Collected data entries
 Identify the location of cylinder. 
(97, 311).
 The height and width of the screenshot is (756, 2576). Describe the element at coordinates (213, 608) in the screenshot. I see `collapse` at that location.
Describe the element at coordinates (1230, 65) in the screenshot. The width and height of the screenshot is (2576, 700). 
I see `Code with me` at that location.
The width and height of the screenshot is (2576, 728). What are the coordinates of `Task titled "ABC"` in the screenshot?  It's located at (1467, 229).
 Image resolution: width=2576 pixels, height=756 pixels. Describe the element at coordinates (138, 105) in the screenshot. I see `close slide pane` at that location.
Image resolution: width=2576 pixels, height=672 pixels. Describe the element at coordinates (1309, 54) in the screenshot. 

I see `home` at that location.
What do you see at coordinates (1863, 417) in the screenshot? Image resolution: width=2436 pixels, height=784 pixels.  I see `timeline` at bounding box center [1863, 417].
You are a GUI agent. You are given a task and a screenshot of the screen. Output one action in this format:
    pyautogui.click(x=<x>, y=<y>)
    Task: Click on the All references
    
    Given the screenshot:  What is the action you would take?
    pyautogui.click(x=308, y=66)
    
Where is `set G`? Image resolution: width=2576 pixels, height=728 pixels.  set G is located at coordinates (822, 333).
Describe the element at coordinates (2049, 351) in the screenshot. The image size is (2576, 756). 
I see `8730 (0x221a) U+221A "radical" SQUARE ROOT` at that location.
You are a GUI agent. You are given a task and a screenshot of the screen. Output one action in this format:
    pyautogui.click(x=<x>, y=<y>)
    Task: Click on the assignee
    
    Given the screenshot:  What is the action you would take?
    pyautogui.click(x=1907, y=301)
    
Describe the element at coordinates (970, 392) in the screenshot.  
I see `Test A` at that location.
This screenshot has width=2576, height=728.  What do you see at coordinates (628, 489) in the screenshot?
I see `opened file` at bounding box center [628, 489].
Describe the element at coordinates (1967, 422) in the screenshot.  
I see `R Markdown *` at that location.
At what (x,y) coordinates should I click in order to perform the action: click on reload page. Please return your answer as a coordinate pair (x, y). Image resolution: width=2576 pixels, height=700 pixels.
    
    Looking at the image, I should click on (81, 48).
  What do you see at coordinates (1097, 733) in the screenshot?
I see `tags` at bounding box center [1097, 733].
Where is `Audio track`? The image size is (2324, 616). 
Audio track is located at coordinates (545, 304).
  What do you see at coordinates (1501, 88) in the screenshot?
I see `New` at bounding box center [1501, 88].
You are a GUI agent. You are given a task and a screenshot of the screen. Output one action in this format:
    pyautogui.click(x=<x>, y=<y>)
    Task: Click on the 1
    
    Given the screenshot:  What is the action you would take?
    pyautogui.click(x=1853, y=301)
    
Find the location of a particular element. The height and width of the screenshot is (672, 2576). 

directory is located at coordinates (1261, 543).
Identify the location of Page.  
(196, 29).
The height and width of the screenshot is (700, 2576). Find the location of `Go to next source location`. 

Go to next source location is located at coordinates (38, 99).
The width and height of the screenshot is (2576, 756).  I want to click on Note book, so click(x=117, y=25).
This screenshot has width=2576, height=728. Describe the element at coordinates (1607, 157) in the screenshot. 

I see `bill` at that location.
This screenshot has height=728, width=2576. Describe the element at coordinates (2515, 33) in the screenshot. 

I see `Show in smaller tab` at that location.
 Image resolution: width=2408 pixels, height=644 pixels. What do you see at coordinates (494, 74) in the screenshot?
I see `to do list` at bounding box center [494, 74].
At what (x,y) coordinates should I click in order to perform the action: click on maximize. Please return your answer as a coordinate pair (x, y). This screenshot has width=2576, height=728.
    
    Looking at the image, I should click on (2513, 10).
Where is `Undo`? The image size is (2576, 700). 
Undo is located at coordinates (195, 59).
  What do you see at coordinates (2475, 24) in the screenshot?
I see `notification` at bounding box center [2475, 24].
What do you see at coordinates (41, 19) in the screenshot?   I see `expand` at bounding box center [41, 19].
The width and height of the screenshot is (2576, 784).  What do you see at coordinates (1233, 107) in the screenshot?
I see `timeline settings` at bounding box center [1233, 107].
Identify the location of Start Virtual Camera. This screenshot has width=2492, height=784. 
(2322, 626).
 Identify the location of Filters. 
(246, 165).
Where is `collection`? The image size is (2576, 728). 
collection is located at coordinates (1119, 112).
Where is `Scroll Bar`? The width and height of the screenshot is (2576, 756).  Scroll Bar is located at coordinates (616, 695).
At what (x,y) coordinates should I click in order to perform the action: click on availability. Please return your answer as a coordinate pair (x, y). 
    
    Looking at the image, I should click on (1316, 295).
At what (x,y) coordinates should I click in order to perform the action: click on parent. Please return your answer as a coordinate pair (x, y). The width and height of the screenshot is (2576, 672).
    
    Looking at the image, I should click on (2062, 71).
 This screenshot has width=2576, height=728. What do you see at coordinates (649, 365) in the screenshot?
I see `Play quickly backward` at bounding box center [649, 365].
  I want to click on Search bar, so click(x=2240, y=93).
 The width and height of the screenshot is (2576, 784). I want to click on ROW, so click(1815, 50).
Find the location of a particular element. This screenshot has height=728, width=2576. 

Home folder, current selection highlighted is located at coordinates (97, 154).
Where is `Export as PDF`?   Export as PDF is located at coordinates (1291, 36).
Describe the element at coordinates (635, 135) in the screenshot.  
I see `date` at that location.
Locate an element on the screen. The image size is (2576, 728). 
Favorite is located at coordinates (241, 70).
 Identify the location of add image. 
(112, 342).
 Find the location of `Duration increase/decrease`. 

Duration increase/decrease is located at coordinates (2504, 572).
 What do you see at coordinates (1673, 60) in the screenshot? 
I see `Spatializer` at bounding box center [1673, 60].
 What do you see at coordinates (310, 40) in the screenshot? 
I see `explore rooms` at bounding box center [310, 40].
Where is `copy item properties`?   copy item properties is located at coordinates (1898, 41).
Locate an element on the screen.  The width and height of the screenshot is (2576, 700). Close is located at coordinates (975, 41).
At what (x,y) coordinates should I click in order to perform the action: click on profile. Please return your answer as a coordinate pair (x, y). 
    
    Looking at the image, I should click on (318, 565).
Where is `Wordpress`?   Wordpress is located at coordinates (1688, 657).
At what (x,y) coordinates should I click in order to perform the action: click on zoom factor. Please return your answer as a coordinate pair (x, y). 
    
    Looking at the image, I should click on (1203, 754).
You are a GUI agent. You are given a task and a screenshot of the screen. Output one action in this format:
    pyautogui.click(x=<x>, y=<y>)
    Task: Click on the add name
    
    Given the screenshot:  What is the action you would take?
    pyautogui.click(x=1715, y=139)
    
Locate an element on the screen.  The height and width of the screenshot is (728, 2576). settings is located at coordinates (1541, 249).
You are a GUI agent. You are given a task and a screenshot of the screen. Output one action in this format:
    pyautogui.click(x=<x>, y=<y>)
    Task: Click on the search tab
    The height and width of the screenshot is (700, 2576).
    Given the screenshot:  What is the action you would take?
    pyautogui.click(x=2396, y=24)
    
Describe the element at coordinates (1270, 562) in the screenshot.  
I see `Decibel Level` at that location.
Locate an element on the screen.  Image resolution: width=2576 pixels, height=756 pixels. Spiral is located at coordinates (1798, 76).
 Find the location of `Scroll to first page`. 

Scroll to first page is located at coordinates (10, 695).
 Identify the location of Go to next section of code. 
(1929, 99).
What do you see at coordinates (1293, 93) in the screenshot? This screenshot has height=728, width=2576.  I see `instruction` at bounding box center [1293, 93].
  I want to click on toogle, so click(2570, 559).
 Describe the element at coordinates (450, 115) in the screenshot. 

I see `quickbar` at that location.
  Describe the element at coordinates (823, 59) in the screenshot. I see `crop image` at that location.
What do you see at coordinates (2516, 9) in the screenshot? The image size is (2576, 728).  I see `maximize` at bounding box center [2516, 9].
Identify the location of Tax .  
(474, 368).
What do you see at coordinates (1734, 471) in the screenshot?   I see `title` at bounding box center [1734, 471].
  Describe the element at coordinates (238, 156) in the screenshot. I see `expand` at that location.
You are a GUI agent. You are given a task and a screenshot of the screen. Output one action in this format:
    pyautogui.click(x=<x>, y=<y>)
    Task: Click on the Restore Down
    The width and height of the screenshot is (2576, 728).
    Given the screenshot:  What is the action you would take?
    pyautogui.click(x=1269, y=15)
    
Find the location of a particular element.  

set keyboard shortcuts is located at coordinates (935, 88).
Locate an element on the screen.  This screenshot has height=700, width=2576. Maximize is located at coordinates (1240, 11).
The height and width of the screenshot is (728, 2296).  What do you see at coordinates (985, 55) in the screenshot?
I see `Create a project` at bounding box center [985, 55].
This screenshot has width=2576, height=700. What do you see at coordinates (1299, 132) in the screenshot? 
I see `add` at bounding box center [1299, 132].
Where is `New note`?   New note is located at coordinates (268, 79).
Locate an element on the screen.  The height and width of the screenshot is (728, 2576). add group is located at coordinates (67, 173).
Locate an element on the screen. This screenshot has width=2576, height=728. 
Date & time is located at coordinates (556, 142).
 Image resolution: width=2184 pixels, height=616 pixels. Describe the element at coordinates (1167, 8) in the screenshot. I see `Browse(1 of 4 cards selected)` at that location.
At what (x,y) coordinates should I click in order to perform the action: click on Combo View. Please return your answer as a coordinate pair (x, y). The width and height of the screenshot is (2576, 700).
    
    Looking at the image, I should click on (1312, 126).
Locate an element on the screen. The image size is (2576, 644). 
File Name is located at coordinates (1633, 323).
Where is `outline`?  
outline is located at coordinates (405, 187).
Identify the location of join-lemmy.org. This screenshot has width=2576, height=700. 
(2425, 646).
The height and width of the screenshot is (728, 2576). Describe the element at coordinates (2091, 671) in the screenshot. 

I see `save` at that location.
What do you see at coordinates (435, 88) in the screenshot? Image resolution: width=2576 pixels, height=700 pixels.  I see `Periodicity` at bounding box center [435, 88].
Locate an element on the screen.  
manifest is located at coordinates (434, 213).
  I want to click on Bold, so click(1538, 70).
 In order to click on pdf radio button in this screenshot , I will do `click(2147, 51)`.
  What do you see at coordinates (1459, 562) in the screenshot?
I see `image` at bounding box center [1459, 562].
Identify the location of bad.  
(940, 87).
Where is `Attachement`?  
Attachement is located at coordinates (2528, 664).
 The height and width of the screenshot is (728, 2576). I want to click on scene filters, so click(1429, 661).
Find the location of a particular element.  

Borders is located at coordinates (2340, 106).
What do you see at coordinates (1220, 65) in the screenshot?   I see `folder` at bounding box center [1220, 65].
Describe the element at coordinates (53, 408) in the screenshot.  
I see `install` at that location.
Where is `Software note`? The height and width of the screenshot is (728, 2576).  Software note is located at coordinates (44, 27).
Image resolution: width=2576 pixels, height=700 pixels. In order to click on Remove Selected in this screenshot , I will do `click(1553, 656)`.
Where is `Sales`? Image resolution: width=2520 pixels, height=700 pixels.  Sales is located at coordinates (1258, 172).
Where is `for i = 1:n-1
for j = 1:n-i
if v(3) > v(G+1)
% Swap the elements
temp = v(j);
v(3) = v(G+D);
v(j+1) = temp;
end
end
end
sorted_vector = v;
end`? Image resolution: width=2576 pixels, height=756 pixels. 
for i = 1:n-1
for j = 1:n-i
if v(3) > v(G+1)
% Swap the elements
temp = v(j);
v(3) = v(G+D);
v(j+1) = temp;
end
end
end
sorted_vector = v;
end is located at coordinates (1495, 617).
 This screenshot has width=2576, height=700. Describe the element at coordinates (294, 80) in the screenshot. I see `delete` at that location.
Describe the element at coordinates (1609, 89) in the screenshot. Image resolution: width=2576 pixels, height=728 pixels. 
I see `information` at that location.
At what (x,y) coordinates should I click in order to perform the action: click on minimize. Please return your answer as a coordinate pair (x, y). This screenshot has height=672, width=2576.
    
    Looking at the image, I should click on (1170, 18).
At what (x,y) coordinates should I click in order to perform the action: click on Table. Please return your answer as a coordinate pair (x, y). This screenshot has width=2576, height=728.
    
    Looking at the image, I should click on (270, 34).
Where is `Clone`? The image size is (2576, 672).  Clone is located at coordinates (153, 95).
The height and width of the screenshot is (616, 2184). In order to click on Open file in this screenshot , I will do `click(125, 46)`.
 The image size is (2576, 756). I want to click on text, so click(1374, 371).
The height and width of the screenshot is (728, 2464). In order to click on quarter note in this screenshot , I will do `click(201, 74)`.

--- What you have to do ---
Rewrite the items that start with the line containing "coordinates (268, 79)." and end with the line containing "The height and width of the screenshot is (728, 2576). I". Replace "Locate an element on the screen" with "Find an element on the screen" and leave everything else as it is.

--- Answer to the problem ---
Where is `New note`?   New note is located at coordinates (268, 79).
Find an element on the screen.  The height and width of the screenshot is (728, 2576). add group is located at coordinates (67, 173).
Find an element on the screen. This screenshot has width=2576, height=728. 
Date & time is located at coordinates (556, 142).
 Image resolution: width=2184 pixels, height=616 pixels. Describe the element at coordinates (1167, 8) in the screenshot. I see `Browse(1 of 4 cards selected)` at that location.
At what (x,y) coordinates should I click in order to perform the action: click on Combo View. Please return your answer as a coordinate pair (x, y). The width and height of the screenshot is (2576, 700).
    
    Looking at the image, I should click on (1312, 126).
Find an element on the screen. The image size is (2576, 644). 
File Name is located at coordinates (1633, 323).
Where is `outline`?  
outline is located at coordinates (405, 187).
Identify the location of join-lemmy.org. This screenshot has width=2576, height=700. 
(2425, 646).
The height and width of the screenshot is (728, 2576). Describe the element at coordinates (2091, 671) in the screenshot. 

I see `save` at that location.
What do you see at coordinates (435, 88) in the screenshot? Image resolution: width=2576 pixels, height=700 pixels.  I see `Periodicity` at bounding box center [435, 88].
Find an element on the screen.  
manifest is located at coordinates (434, 213).
  I want to click on Bold, so click(1538, 70).
 In order to click on pdf radio button in this screenshot , I will do `click(2147, 51)`.
  What do you see at coordinates (1459, 562) in the screenshot?
I see `image` at bounding box center [1459, 562].
Identify the location of bad.  
(940, 87).
Where is `Attachement`?  
Attachement is located at coordinates (2528, 664).
 The height and width of the screenshot is (728, 2576). I want to click on scene filters, so click(1429, 661).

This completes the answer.